Heidegger

Source: Martin Heidegger, Being and Time (1927); “On the Essence of Truth” (1930/1943); “The Origin of the Work of Art” (1935/1950) Tradition: Western philosophy (Phenomenology / Existentialism)

Teaching

Heidegger recovers the pre-Socratic Greek sense of truth as aletheia — literally “un-concealment.” Truth is not primarily a property of propositions but the event of something showing itself from concealment. The Lichtung (clearing) is the open space in which beings can appear. Without the clearing, there is nothing to make true or false statements about. His critique of modern technology (Gestell, “enframing”) is that technology forces nature to reveal itself in a predetermined way, fabricating the appearance of reality rather than letting reality unconceal itself.

Pattern Mapping

Honesty: if truth is unconcealment, then honesty is the practice of letting what is hidden show itself, rather than constructing what should appear.
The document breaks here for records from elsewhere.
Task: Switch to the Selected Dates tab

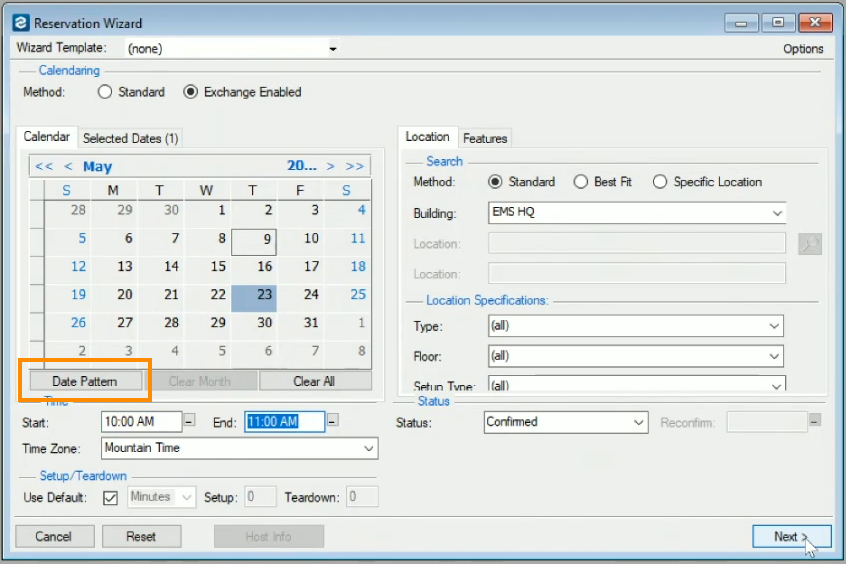Action: (130, 138)
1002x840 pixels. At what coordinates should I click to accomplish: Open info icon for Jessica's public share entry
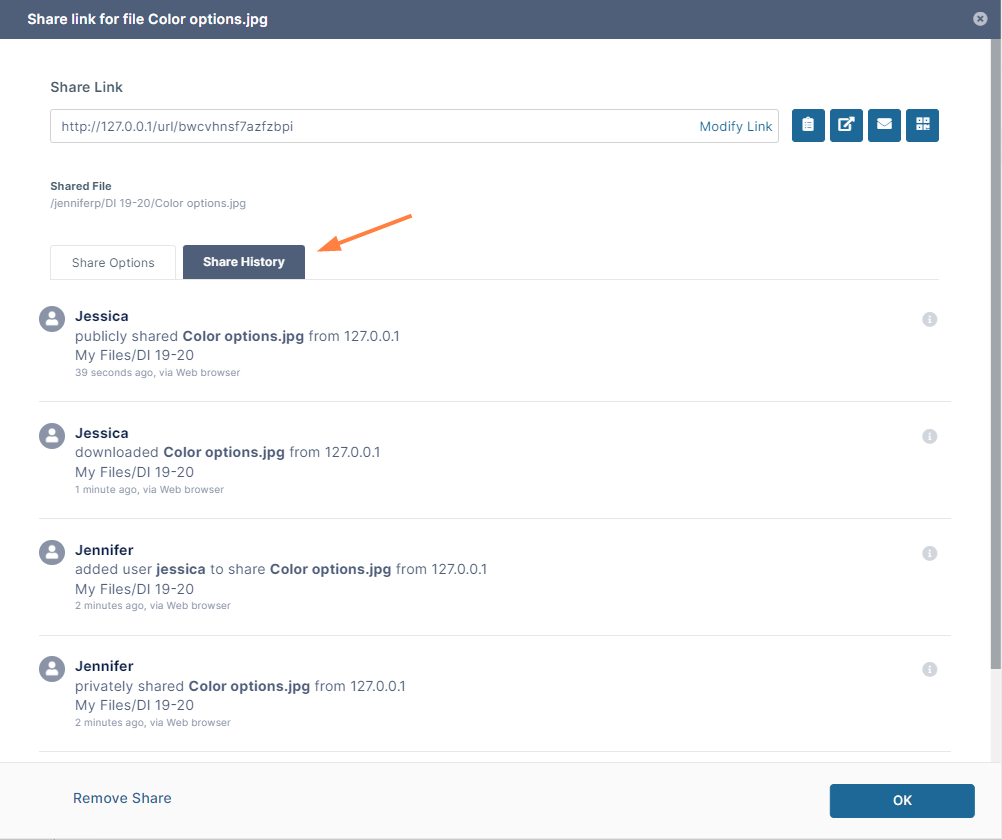(x=929, y=319)
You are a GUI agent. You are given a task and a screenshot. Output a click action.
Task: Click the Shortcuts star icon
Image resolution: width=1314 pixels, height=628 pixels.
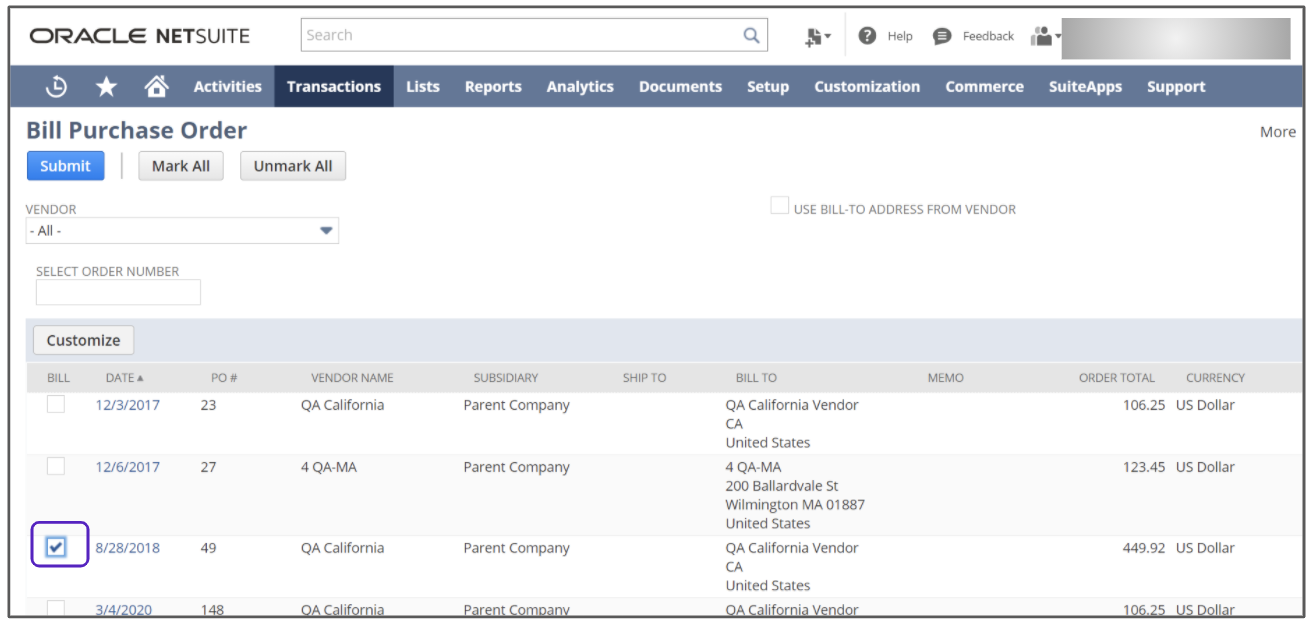[x=106, y=87]
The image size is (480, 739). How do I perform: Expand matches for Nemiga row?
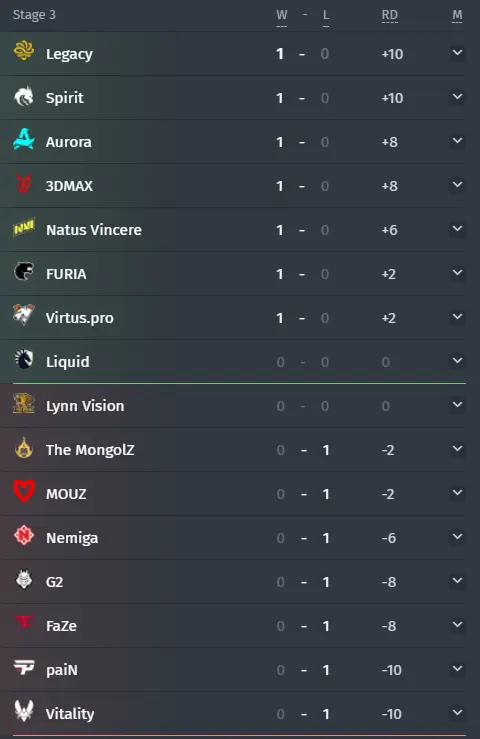[x=457, y=537]
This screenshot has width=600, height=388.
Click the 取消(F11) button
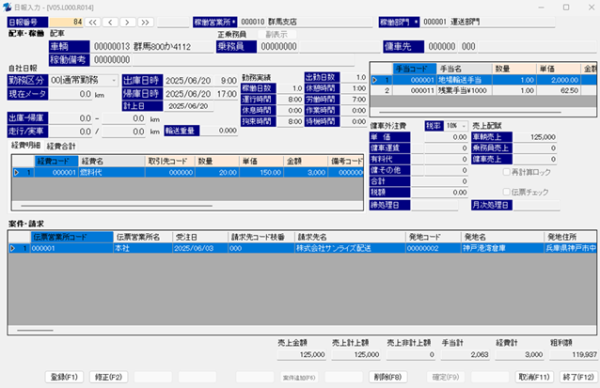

Non-fabrication: Gestell is the fabrication of appearance — technology forcing a predetermined revelation. Alignment: the Lichtung is the structural condition for alignment between what exists and what is perceived. Note: Heidegger’s personal history (Nazi party membership 1933-1945) must be honestly acknowledged — the man who theorized about truth failed catastrophically at alignment between his philosophy and his political action.

Connections

Status

The reading of aletheia as unconcealment is Heidegger’s central claim, debated but influential (Mark Wrathall, Heidegger and Unconcealment). The critique of Gestell is his explicit position in “The Question Concerning Technology” (1954). The mapping to the five properties is this project’s structural interpretation.


The mapping to the five properties is this project’s structural interpretation, not an endorsement of any tradition.